(Input)

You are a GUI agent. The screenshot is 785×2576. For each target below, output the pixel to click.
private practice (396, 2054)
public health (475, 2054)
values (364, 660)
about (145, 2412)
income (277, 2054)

(End Input)
(Input)

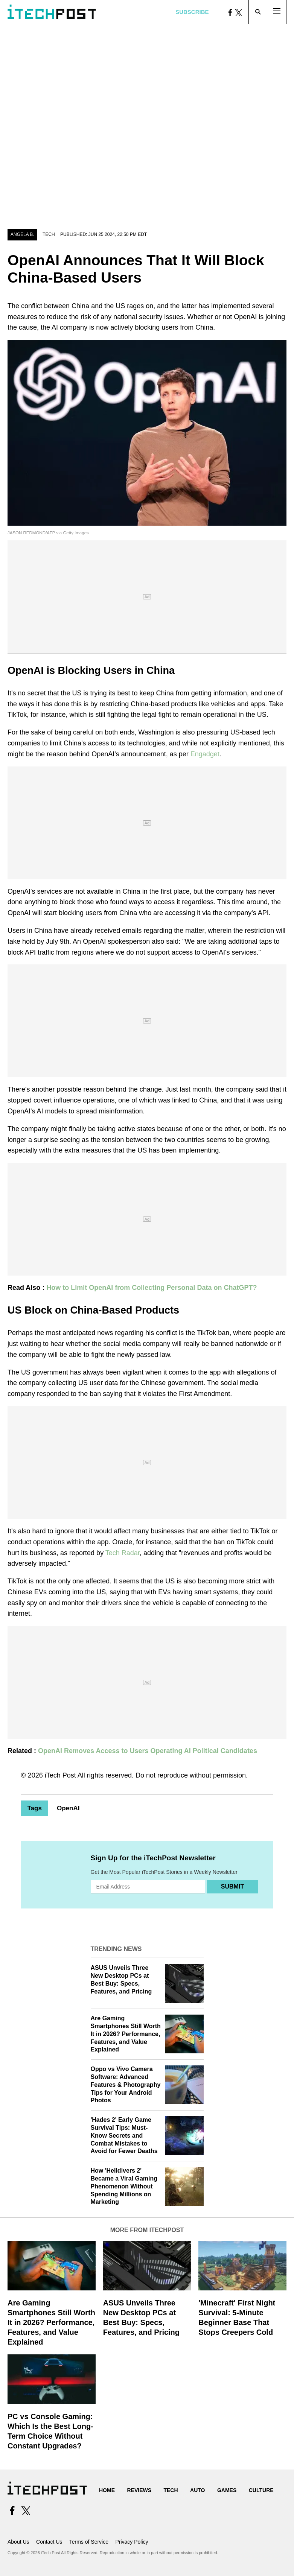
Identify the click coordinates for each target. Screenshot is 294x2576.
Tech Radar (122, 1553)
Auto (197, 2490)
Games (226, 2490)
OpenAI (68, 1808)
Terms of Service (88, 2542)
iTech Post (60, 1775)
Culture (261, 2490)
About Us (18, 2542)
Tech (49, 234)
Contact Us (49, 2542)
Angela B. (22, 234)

(End Input)

Work instructions | From the entries above, print the lines beginning at the one with "OpenAI (68, 1808)" and stopping after the one with "Angela B. (22, 234)", exactly as written and with nothing else.

Expected output |
OpenAI (68, 1808)
Terms of Service (88, 2542)
iTech Post (60, 1775)
Culture (261, 2490)
About Us (18, 2542)
Tech (49, 234)
Contact Us (49, 2542)
Angela B. (22, 234)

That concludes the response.